According to the regression flashcards below, what does the slope of a linear regression measure?

+++ Passage to read

Week 8 - Linear models: regression Flashcards
linear regression
Assumption that relationship between variables is linear
Normal distribution
Numerical response variable
method of least squares
The line that fits the data dots best
Least squares regression line: line for which the sum of all squared deviations in Y is smallest.
forumla of a line
Y = a + bX
Slope: of a linear regression is the rate of change in Y per unit of X
populations and samples
Regression line from sample should be the population mean
predicted values
Predicted values: of Y from a regression line estimate the mean of Y for all individuals having a given value of X.
residuals
Residual: of a point is the different between its measured Y value and the Y value predicted by the regression line
standard error of a slope
Uncertainty associated with the sample estimate
testing hypotheses about a slope
Evaluate if the population slope equals the null hypothesised value which is typically zero
T statistic is used with degrees of freedom
t-test for regression slope
Find the best slope - see if it is positive, negative or zero
Work our standard error of slope with mean square residual
Calculate t statistic and compare it to t distribution
See if p value is significant
F statistic or anova approach
F test used instead of t
Null hypothesis is slope is 0
Can be used when the test is two-sided and the null hypothesis slope is zero
Does not mean we are using ANOVA, just the ANOVA table for the F statistic
using R squared
Use R square to measure fraction of variation in Y that is explained by X in the linear regression
If R squared is close to one, then X predicts most of the variation in Y
assumptions of regression
At each value of X there is a population of possible Y values whose mean lies on the true regression line
At each of the X values the distribution of Y values is normal
The variance of Y values is the same at all values of X
At each value of X the Y measurements represent a random sample from the population of possible Y values
Linear relationship
Residual plots and QQ plots check assumptions
Extreme residuals can violate variance assumption
what do we do about violations?

++++++
+++ Information provided

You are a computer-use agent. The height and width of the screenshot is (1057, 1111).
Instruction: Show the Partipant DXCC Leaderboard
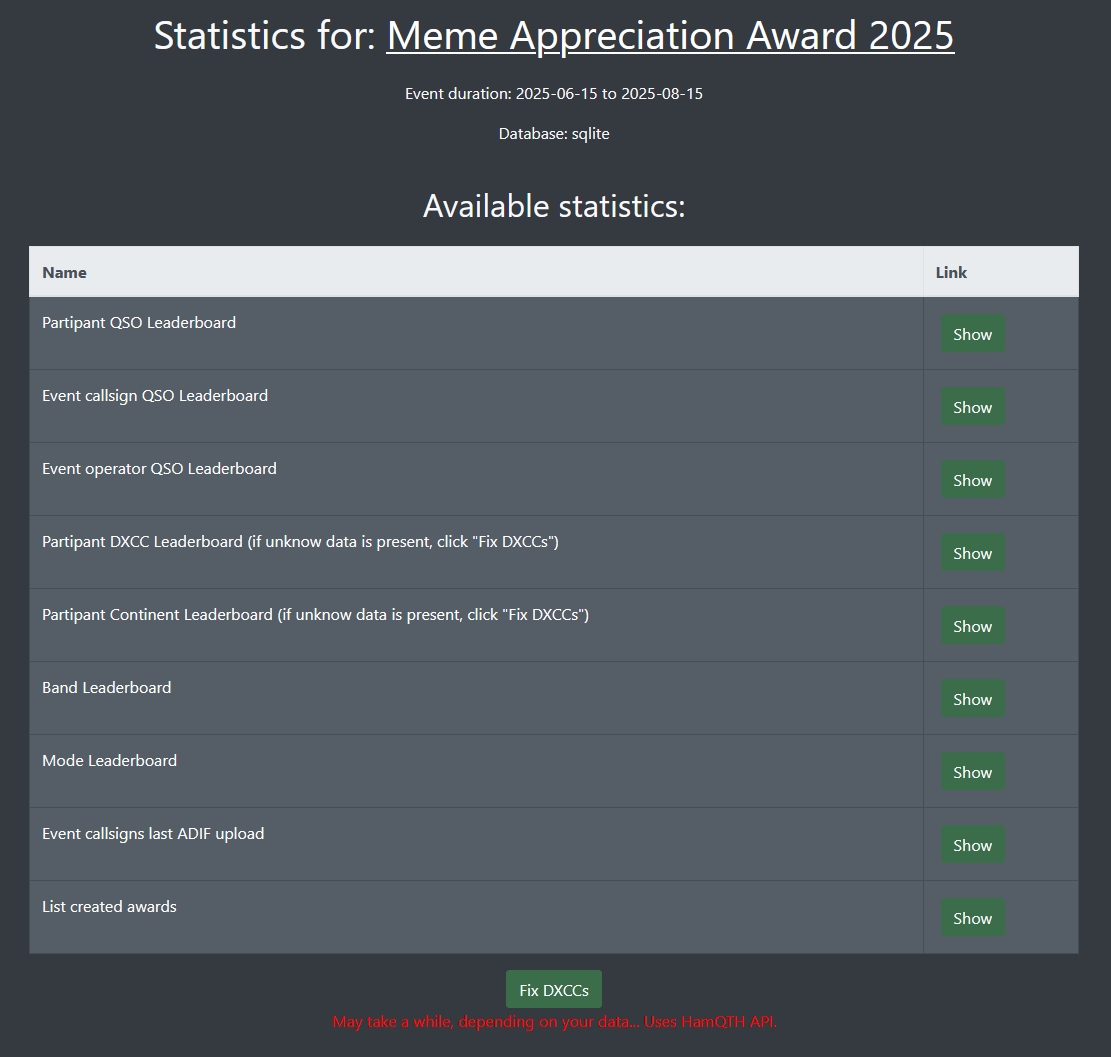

++++++

Solved exercise |
The rate of change in Y per unit of X.